Il Covid continua a dare nuovi spunti di studio e riflessione agli scienziati. L’ultima scoperta, ma solo in ordine di tempo, è quella che per chi lo ha contratto, ci sarebbero maggiori rischi di sviluppare malattie cardiovascolari.
La ricerca è stata portata avanti dall’Università di Hong Kong e tale rischio si manterrebbe per ben 18 mesi dopo l’infezione. Ma cerchiamo di capire meglio.
Un virus che continua ad evolversi, in particolare, su quel che riguarda gli aspetti del “post infezione” su chi l’ha contratto. Si starà meglio o peggio? Il nostro corpo avrà, con il contagio ed il superamento della malattia, creato gli anticorpi sufficienti a riconoscerlo? Queste, ed altre domande, sono quelle che gli scienziati e gli studiosi di tutto il mondo si pongono da due anni a questa parte.
L’ultimo studio, ma solo in ordine temporale, è quello che ha visto l’analisi attenta di alcuni pazienti che hanno contratto il virus, l’hanno superato e, ora, come si trovano e come si sentono. Lo studio, effettuato da alcuni ricercatori di Hong Kong ha portato all’osservazione che i pazienti che hanno contratto il Covid hanno “una maggiore probabilità di sviluppare numerose patologie cardiovascolari”.
Possibile? Sì. Mantengono, infatti, un alto rischio di morte per almeno 18 mesi dopo l’infezione. Lo studio, condotto su 160mila persone, ha portato i ricercatori di Hong Kong ad una serie di conclusioni, una di queste è che il Covid è associato a maggiori rischi di malattie cardiovascolari e morte, sia a breve che a lungo termine.
Rispetto a chi non è mai stato infettato dal Covid, chi l’ha avuto invece è risultato 81 volte in più maggiormente esposto a questi rischi sopra citati (nelle prime 3 settimane), per poi scendere (il rischio stesso) a 5 volte in più nei 18 mesi successivi.
Uno studio molto particolare che ci fa vedere da vicino i rischi per chi ha contratto la malattia rispetto, invece, a chi non ne è stato infettato. Gli esperti proseguono che “i pazienti con Covid dovrebbero essere monitorati per almeno un anno dopo il recupero dalla malattia acuta” – scrivono, anche per riuscire a diagnosticare e a curare quelle che si definiscono le patologie da long Covid.

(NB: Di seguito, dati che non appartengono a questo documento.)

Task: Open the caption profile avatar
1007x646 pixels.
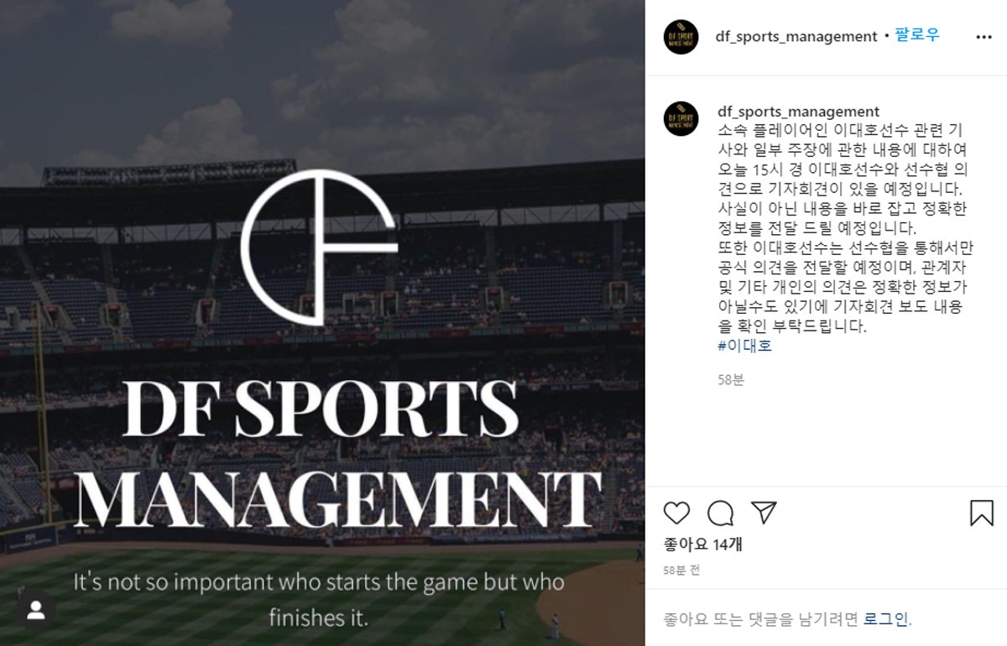Action: [681, 118]
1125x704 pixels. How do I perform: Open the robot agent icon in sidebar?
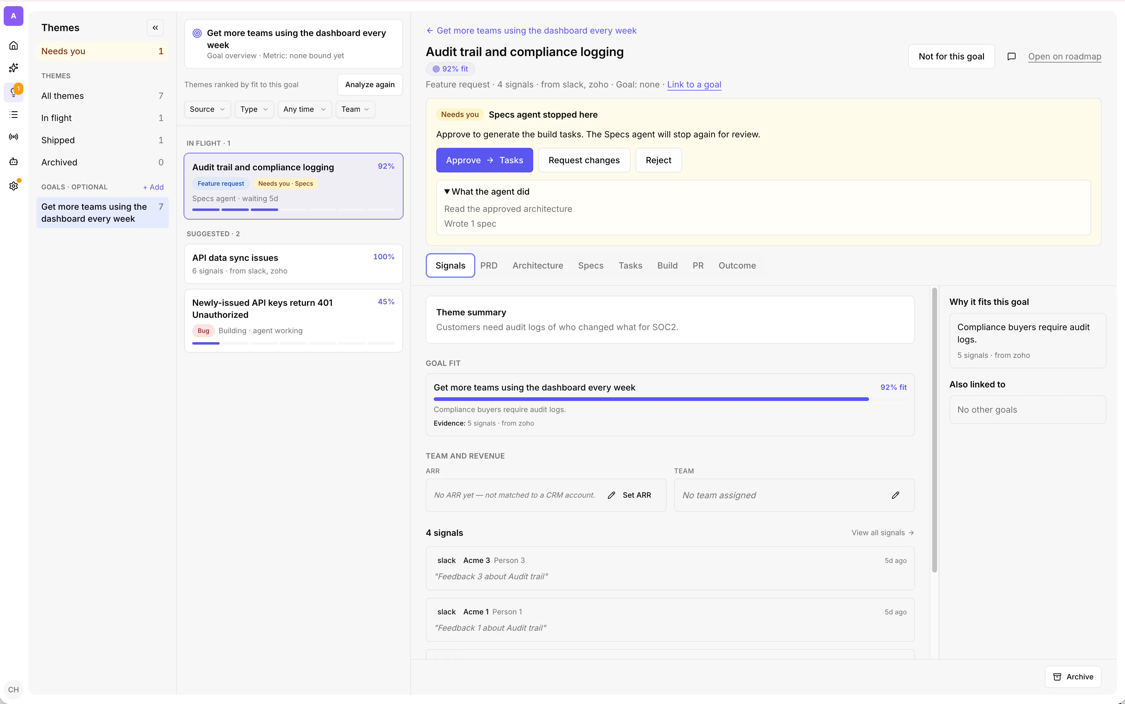pos(14,162)
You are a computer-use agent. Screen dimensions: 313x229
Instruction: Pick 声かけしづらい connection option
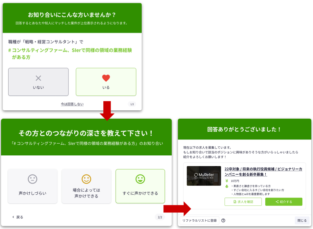[x=32, y=186]
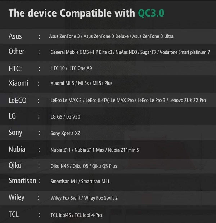Select the Smartisan brand label
The image size is (216, 223).
pyautogui.click(x=22, y=180)
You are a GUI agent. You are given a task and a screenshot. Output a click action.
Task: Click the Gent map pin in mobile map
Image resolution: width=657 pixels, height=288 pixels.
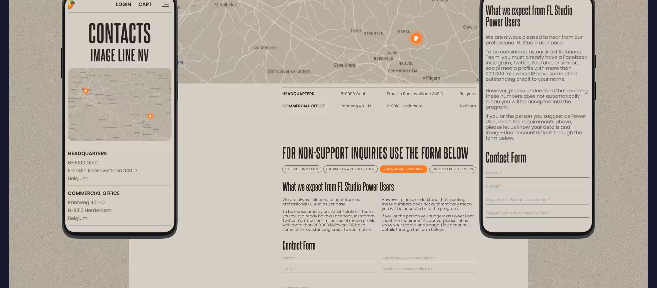click(x=86, y=90)
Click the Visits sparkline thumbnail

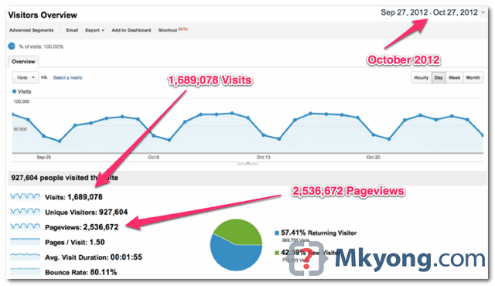[25, 197]
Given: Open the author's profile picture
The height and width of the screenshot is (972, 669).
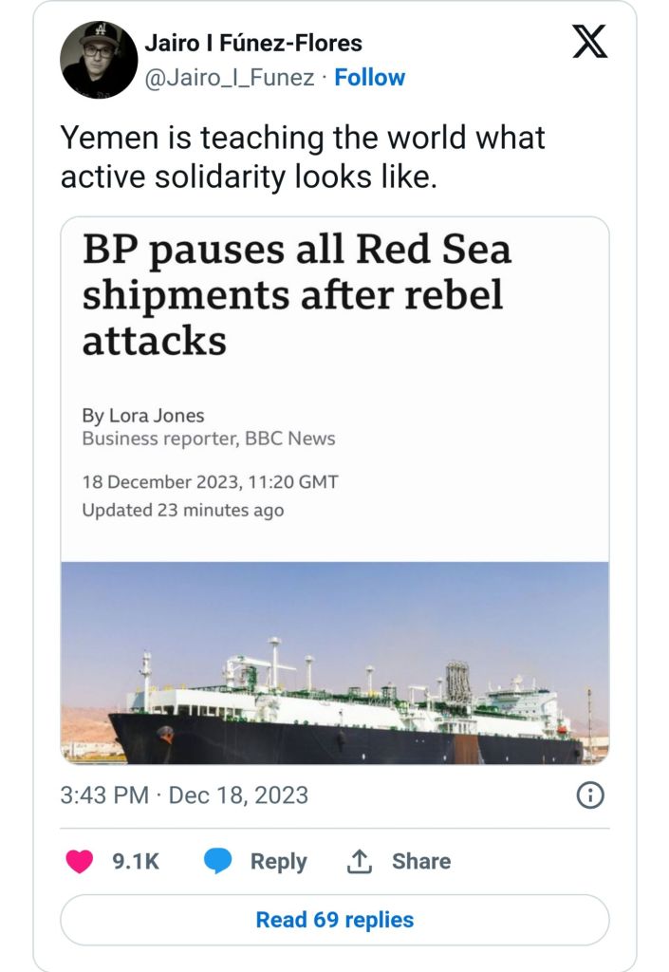Looking at the screenshot, I should [x=100, y=59].
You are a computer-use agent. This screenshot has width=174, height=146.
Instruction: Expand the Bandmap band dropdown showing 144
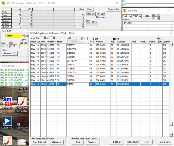130,17
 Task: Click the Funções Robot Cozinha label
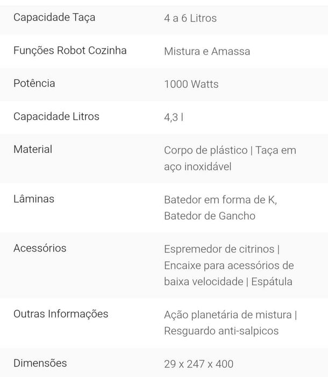pyautogui.click(x=70, y=51)
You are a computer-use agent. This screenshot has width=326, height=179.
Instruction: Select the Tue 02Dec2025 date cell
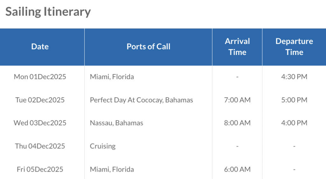coord(40,100)
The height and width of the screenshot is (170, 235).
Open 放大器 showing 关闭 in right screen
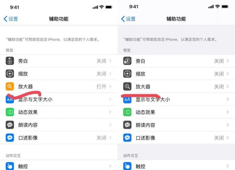pyautogui.click(x=176, y=86)
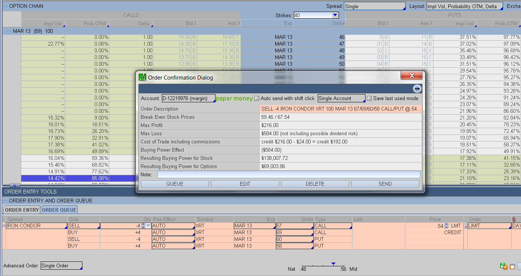Check the Save last used mode box
Viewport: 521px width, 276px height.
(369, 99)
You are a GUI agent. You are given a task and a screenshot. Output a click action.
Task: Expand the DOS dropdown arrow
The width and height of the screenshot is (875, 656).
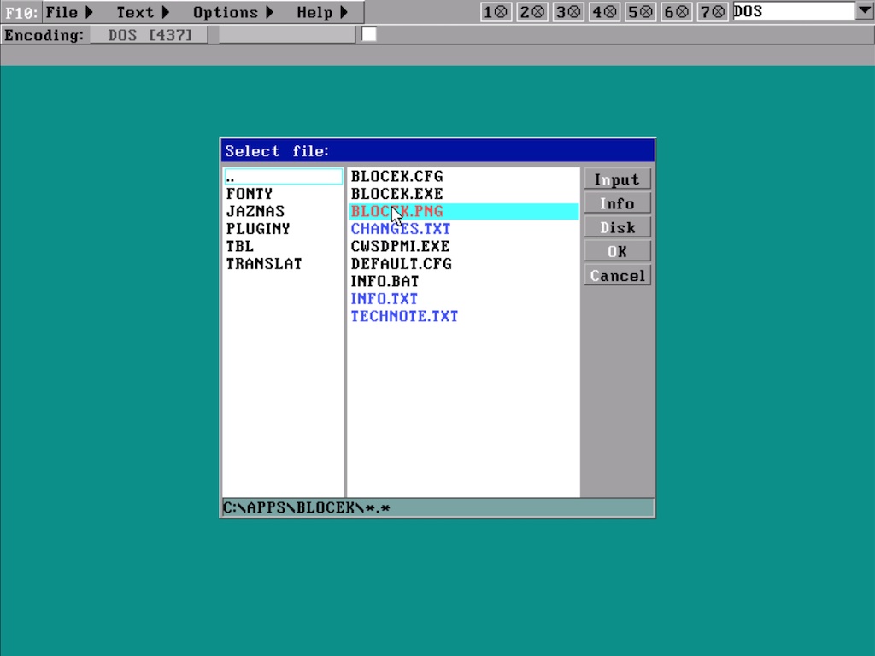click(864, 11)
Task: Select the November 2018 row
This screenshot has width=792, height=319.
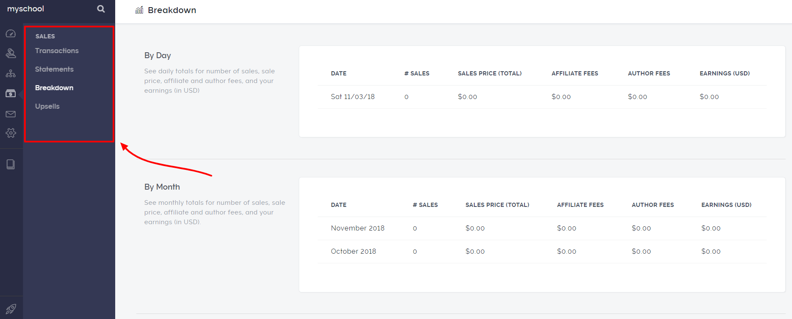Action: coord(358,228)
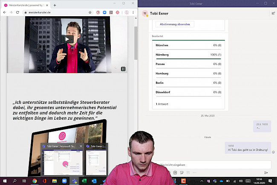Close the Teams taskbar preview thumbnail
277x185 pixels.
[x=81, y=146]
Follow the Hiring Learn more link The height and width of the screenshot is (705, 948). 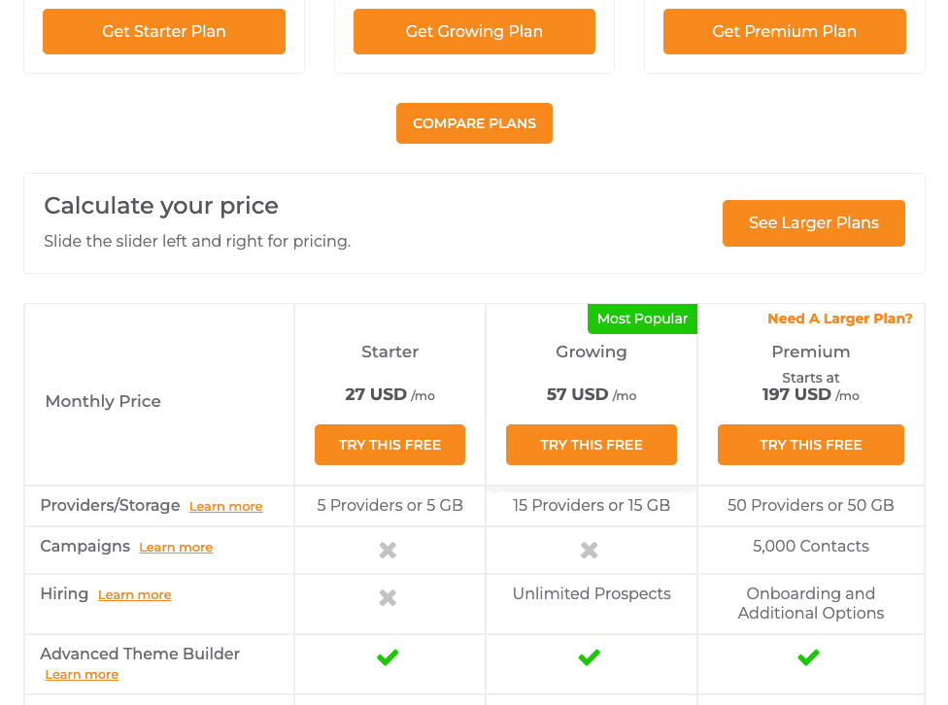coord(134,595)
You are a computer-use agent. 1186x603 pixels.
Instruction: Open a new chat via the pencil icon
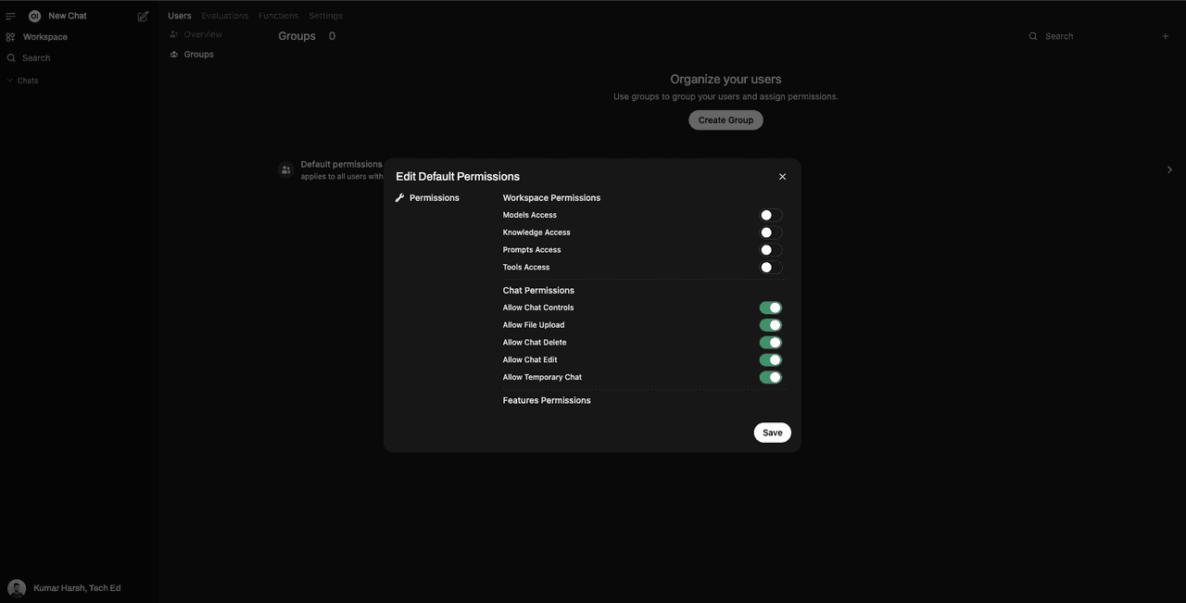point(143,16)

L’insorgenza di malattie cardiovascolari e, anche, di morte, riscontrate in persone infettate e non, sono state viste a dicembre del 2020, quando nel Regno Unito erano finite le scorte di vaccini. 7.500 erano i pazienti con infezione diagnosticata nel periodo compreso fra il marzo 2020 e il novembre dello stesso anno.
Ad ognuno di loro sono state abbinate altre 10 persone che, però, non avevano contratto il Covid durante quello stesso periodo di studio. Ogni gruppo definito “no Covid” aveva più di 70mila partecipanti, divisi per età, sesso, fumo, diabete, ipertensione, malattie in particolare quelle cardiovascolari.
Rispetto a chi non l’aveva mai contratto il virus, “i pazienti Covid avevano circa 4 volte più probabilità di sviluppare malattie cardiovascolari” – spiegano gli studiosi, in particolare nella fase acuta della malattia, e il 40% in più nella fase post-acuta.
E rispetto sempre ai non infettati, “il rischio di morte nei pazienti Covid era fino a 81 volte più alto nella fase acuta” – continuano, abbassandosi, poi, a 5 volte nella fase post-acuta.
Un contagio avuto che esponeva le persone a un maggiore sviluppo di probabilità di patologie come infarto, insufficienze cardiache e trombosi, rispetto a chi non è stato contagiato, sia a breve che a lungo termine.